The Prince Albert Hotel, Queen Street, Onehunga (left), 1878. Image taken looking south toward the Manukau Harbour. Reference 4-1384, Sir George Grey Special Collection, Auckland Library.
The Prince Albert Hotel which was at 289 Queen Street/Onehunga Mall in Onehunga began, according to Onehunga historian GGM Mitchell in
Manukau Progress (1960), as the “Prince Albert Inn”, built by Edward Stallard the first publican in 1858. Queen Street itself in Onehunga appears to have been brand-new in 1857, and one of the natural volcanic caves was said to have been underneath the hotel. Important community meetings were being held at the Onehunga Prince Albert Hotel by 1858 – without any indications in the newspapers as to a license being granted, or when. Stallard had the hotel up for sale of lease in 1860. In 1862, the hotel and surrounds were again up for sale.
The Hotel contains 12 rooms, all lined and ceiled, and a large Kitchen. The Out Offices consist of 2 large Stables— two newly erected and commodious Hay and General Stores, and a new Dairy. There is an excellent garden and orchard, well stocked with Fruit Trees. The Allotment contains one acre of land.
Southern Cross, 25 June 1862
Stallard, according to Mitchell, arrived in Auckland in the 1840s, having served an apprenticeship in the carpentry an joinery trade in England. Mitchell spoke to a descendant of his in the 1950s. Stallard worked as a journeyman on a number of building jobs in Auckland until arriving at Onehunga in 1848, securing contracts to build shops in Princes Street and a number of private residences in the north of the township. Using his accumulated capital, he purchased the Queen Street site at a government sale in 1851 and built the hotel by 1858. It seems, however, that Stallard had difficulties with his wife Ellen, daughter of an Onehunga Fencible named Adam Nixon. There were financial disputes between them from the 1860s right up to Stallard’s death in 1894. The Prince Albert Inn and its land were held by trustees from 1862 to 1894. (Deeds Index 4A.71)

TASK:
Answer these questions from the Prince Albert Hotel text:
(a) How many rooms does the hotel contain?
(b) How much land does the allotment contain?
(c) In what year did Stallard die?
Rely only on the Prince Albert Hotel text for what comes next.

PROVIDED INFORMATION:
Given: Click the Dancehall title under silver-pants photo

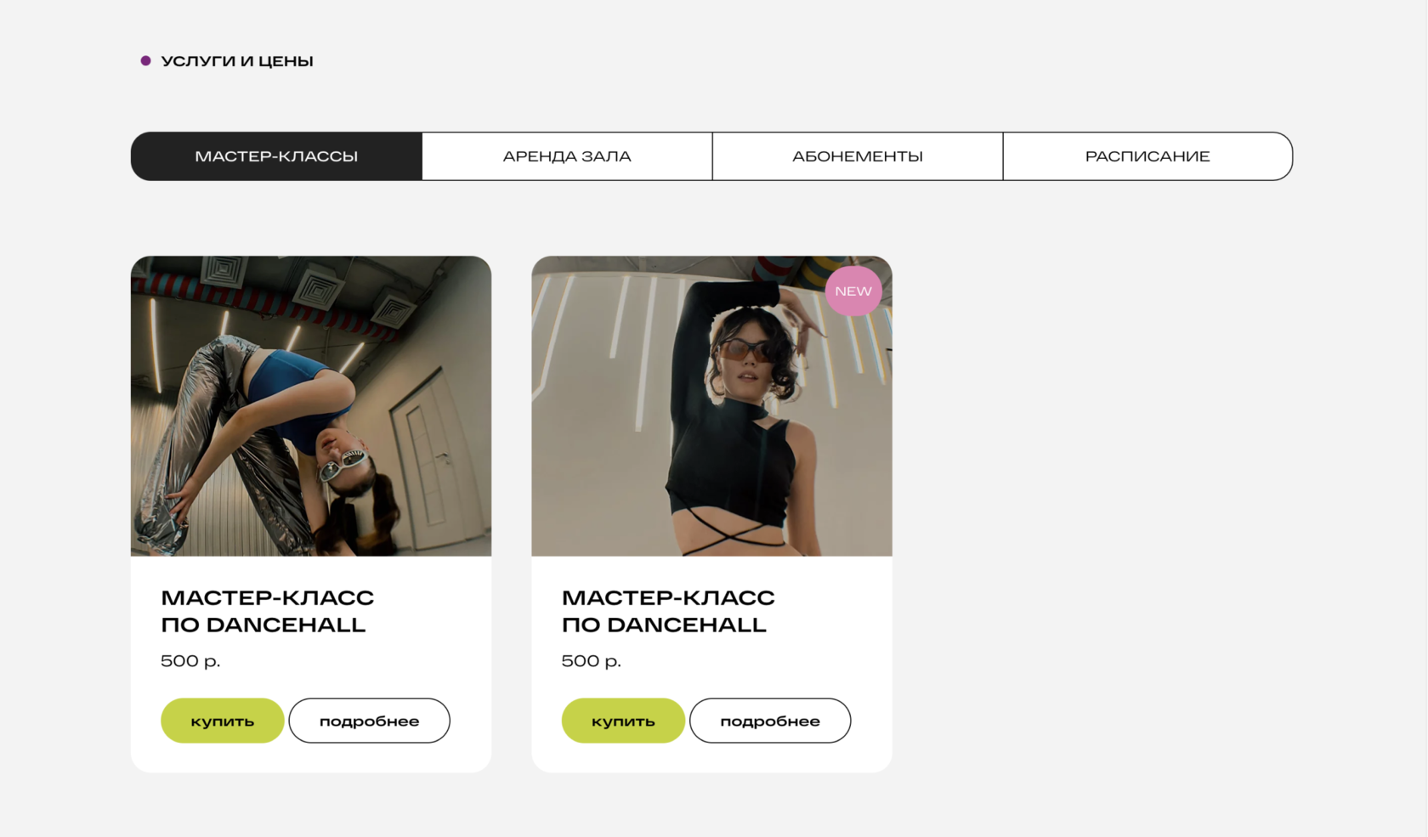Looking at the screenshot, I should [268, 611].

==

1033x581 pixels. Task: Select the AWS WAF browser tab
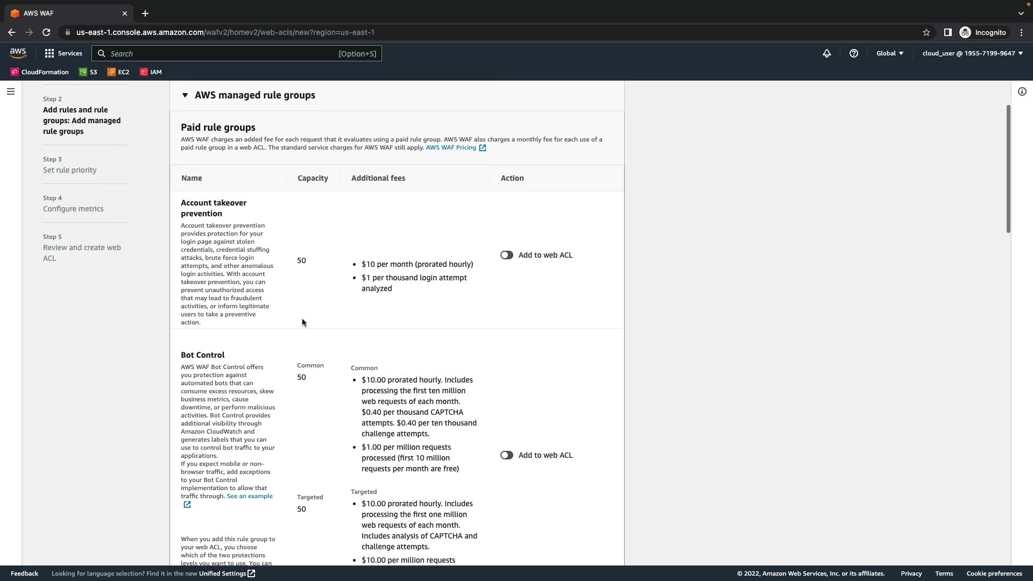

RESULT BELOW:
(a) 12 rooms
(b) One acre
(c) 1894